• _Records supplied_:
===============
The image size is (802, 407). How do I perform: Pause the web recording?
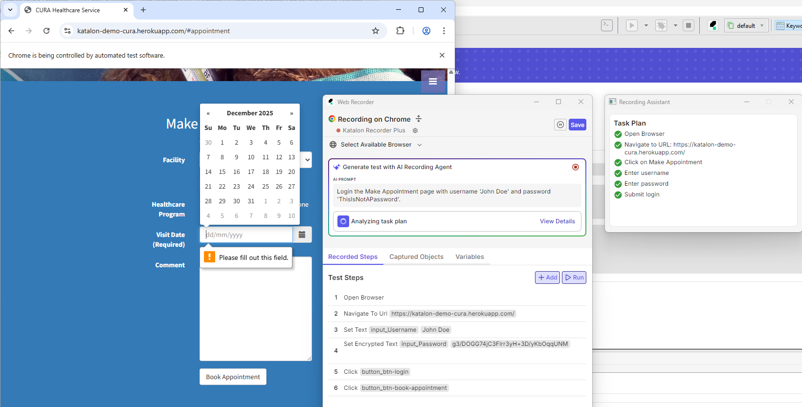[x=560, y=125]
===============
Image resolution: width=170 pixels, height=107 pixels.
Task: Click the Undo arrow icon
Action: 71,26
===============
• _Challenge_:
Echo the records starting at the line containing "The image size" and ending with the line containing "[x=560, y=125]", leaving the pictures out.

• _Expected answer_:
The image size is (802, 407). How do I perform: Pause the web recording?
[x=560, y=125]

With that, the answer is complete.